Which is
exactly why so many people opt for the train over other modes of transportation. While I completely respect your opinion, although the plane may get your there faster (over distances of more than 250 or so miles, anyway), between the security checkpoints, carry-on restrictions, food service (or lack thereof), and too narrow seats that appear to have been designed for small children - you just can't tell me that's fun.
The long-distance train, however, has a dining car where even the lowliest coach passenger can order a steak dinner, and those in sleepers have a private roomette or bedroom (with restroom, some with showers) to retire to at night. And railroad coach is more comparable to airline first class, you can get up and walk around whenever you feel like it, go to the lounge car for a snack, or take pictures of the passing scenery.

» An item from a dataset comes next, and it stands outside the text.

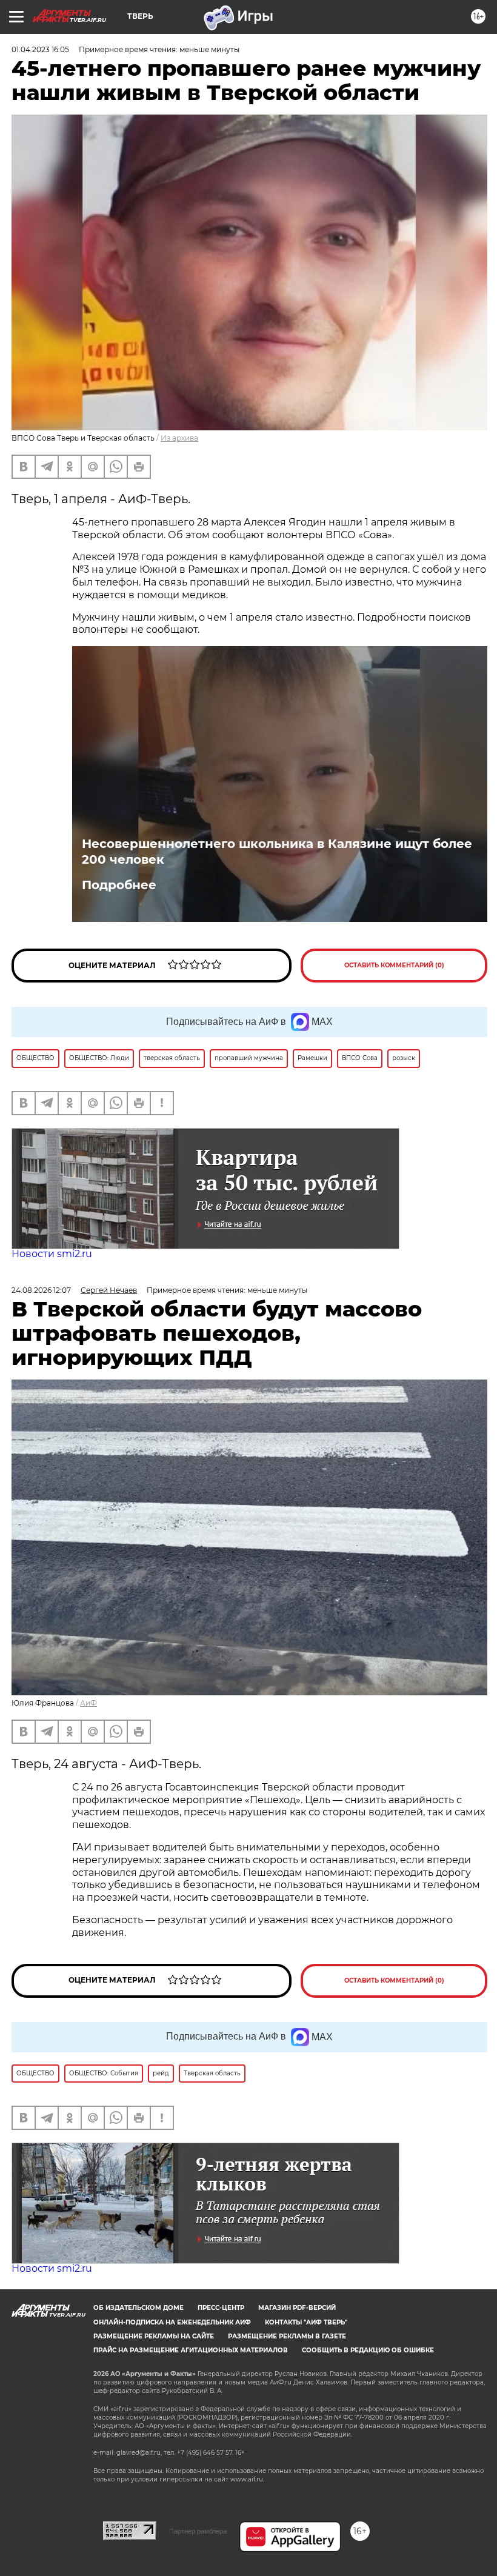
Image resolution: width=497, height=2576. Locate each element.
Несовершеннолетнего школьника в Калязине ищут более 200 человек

Again, I respect your opinion - some people would rather fly and get to their destination in just a few hours. If you are really in a hurry, you probably are in no mood to watch passing scenery from the train or anything else - you just want to get there, and any delay thus seems tedious. Nothing wrong with that viewpoint at all. Others would rather drive, having the freedom to stop whenever and wherever they wish. Then there are those of us who want to travel the most comfortable, most relaxing, and certainly the most enjoyable way we can - aboard the passenger train watching America go by outside our window.
Incidentally, the decision to take the train isn't usually about cost, either, even though that is what many people erroneously assume. People sometimes pay more to get to take the train, when they could have flown or driven for less. Indeed, the railroads direct competition isn't really the airplane - it's the automobile.